> Exercise brief
From the records below, copy each line that has the word "dimensions" in it.

> Supplied information
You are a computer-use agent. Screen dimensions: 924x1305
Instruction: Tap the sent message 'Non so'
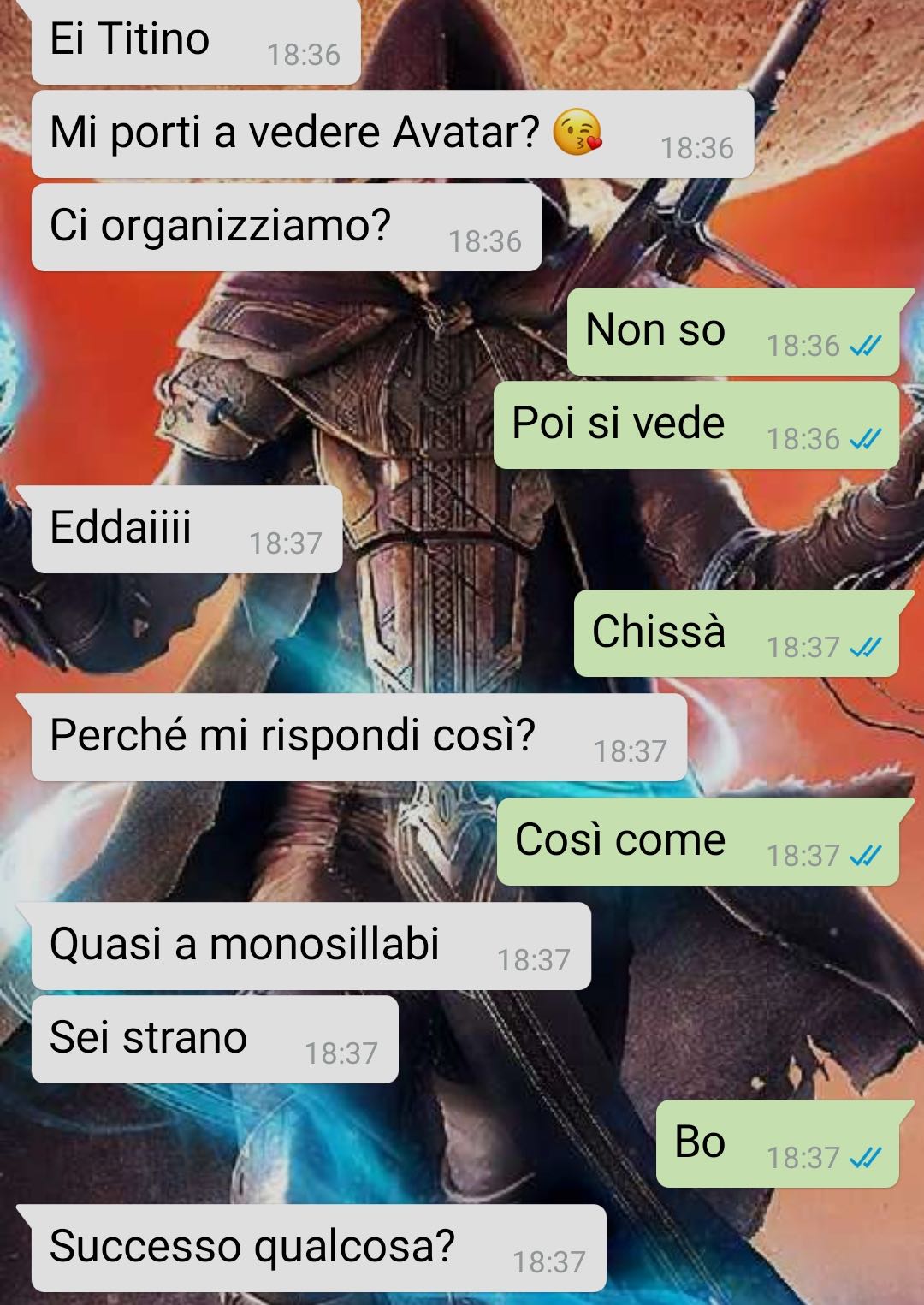(734, 331)

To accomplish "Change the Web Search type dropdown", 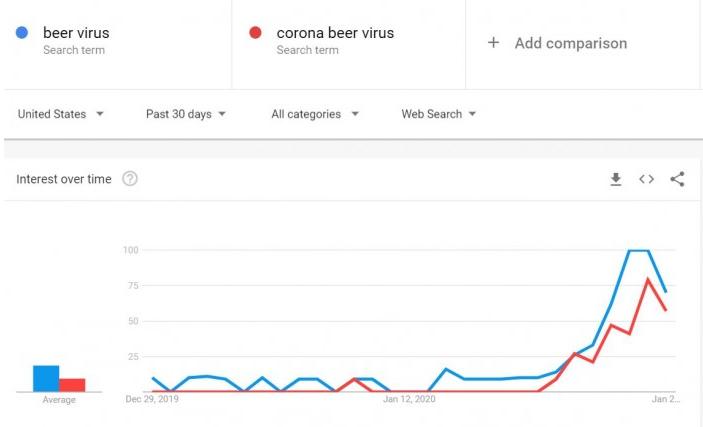I will 439,114.
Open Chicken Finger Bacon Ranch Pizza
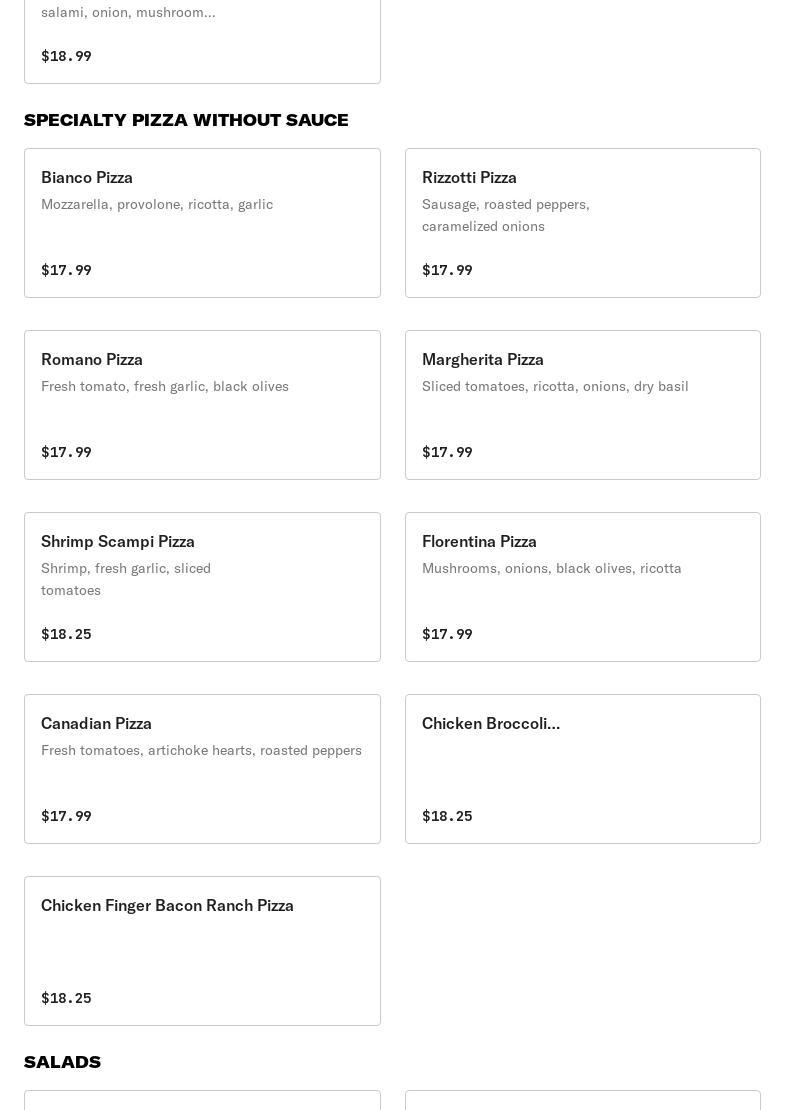This screenshot has width=785, height=1110. [202, 951]
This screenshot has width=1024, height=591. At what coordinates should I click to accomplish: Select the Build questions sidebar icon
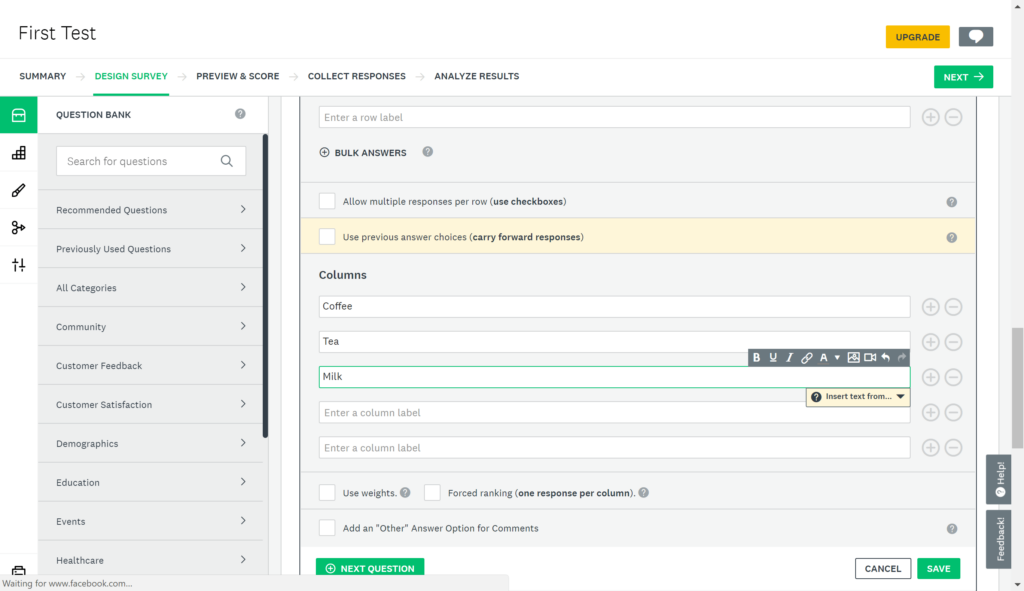click(x=17, y=152)
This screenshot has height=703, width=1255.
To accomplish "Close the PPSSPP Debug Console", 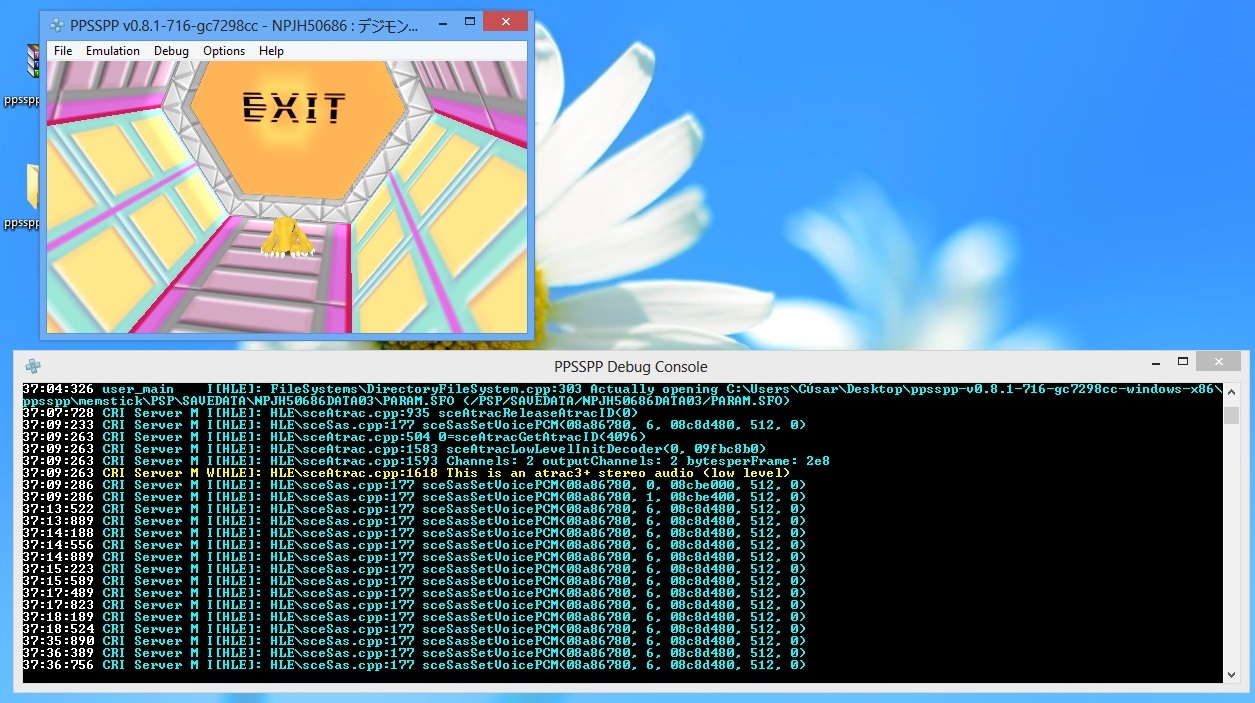I will (x=1218, y=362).
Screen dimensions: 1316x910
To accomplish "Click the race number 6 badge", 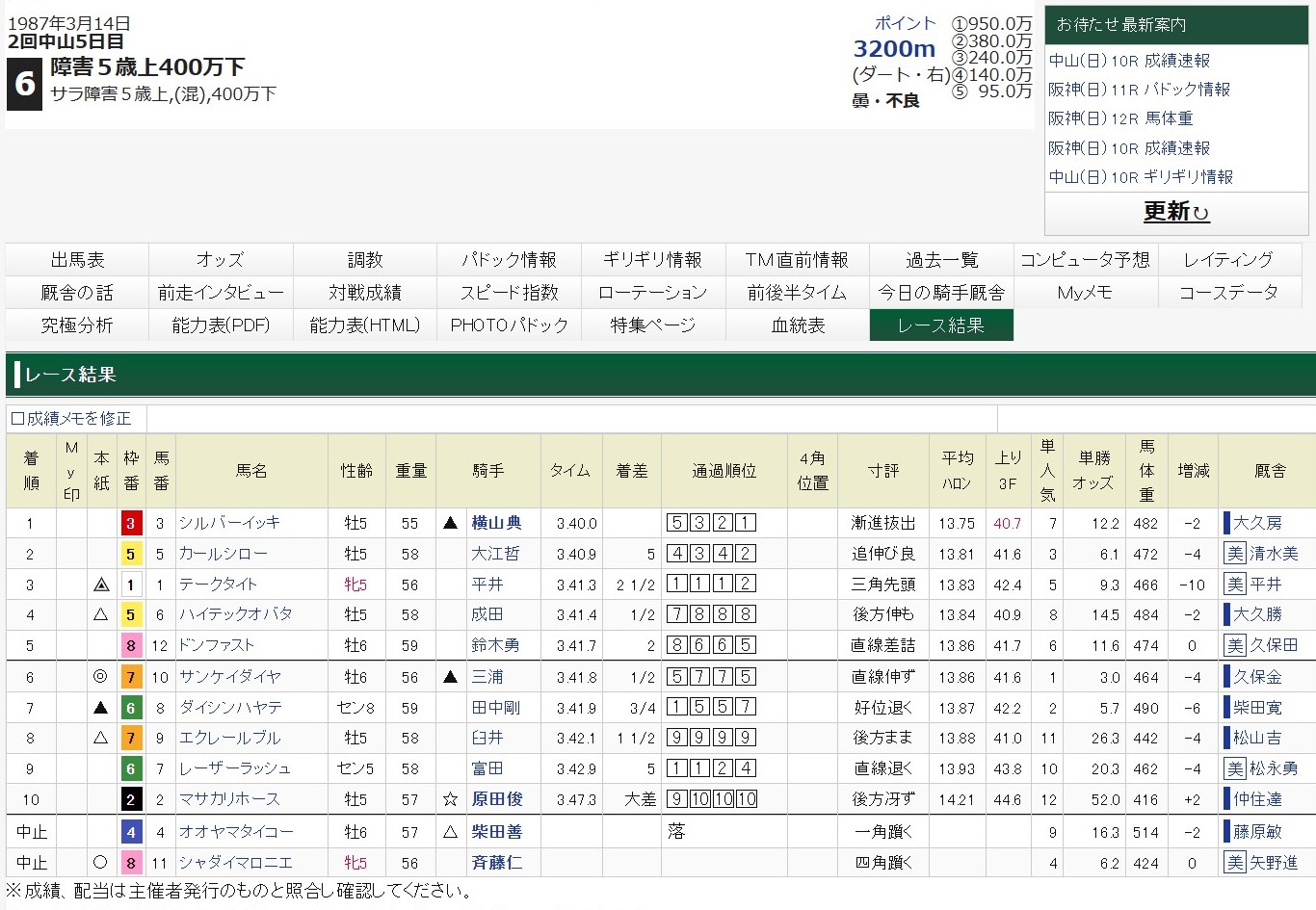I will tap(24, 84).
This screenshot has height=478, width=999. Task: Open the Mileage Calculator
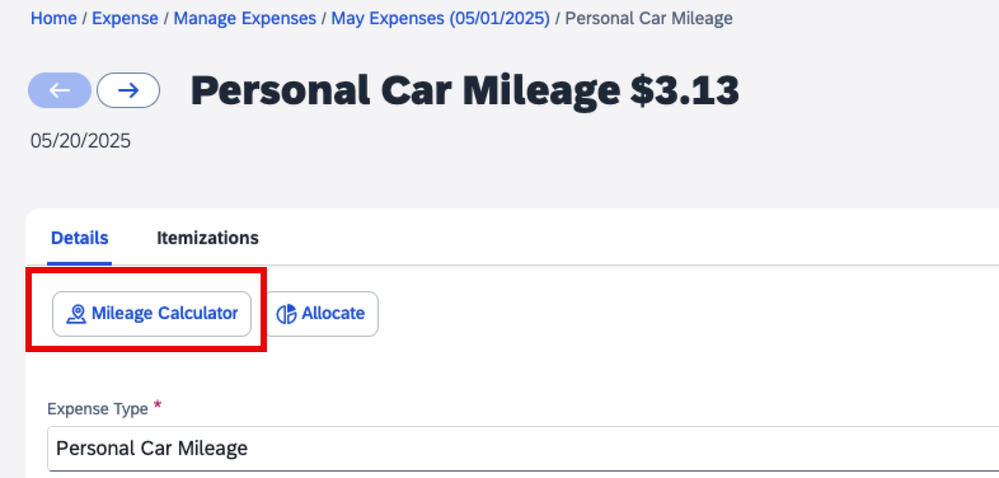152,314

> Task output
You are a computer-use agent. Screen dimensions: 924x1305
Screen dimensions: 1316x910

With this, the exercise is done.